#### INSTRUCTIONS FOR THE TASK
With pictures left out, retype exactly the lines from the one containing "Instruction: Open duck" through the final line of the entries.

Saved entries:
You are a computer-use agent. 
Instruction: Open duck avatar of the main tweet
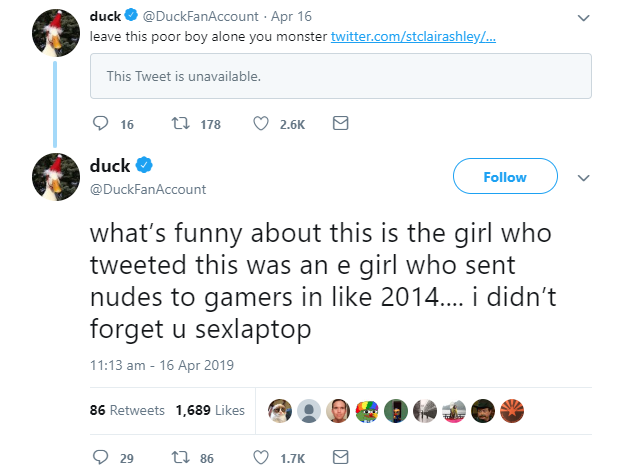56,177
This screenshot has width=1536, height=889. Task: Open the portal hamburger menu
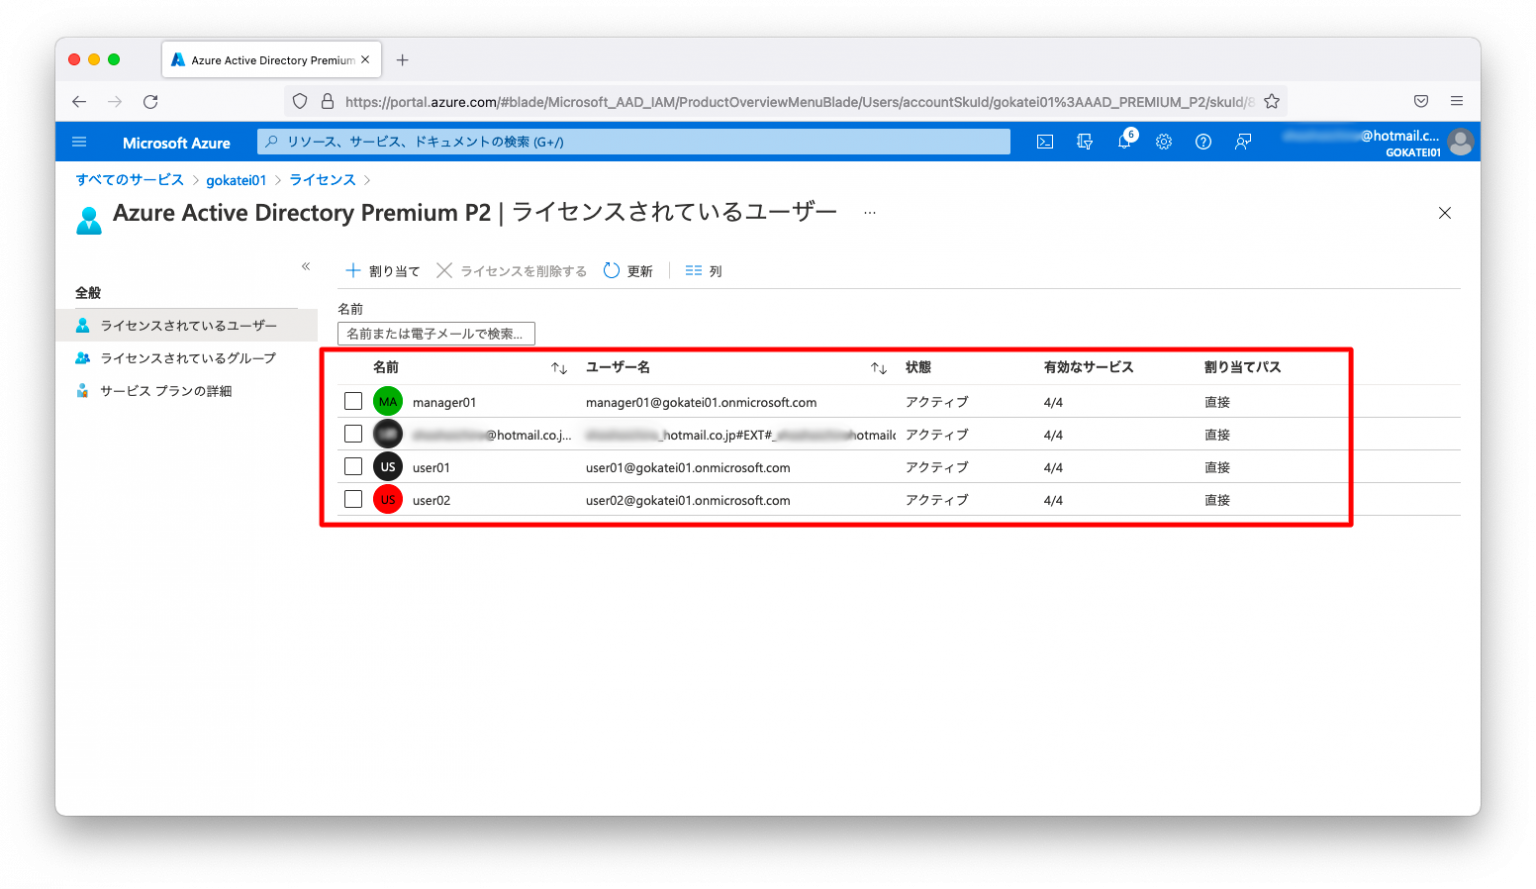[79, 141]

#### EXERCISE OUTPUT
Instruction: Open duck avatar of the main tweet
56,177
This screenshot has width=1536, height=889. Task: Open the portal hamburger menu
[79, 141]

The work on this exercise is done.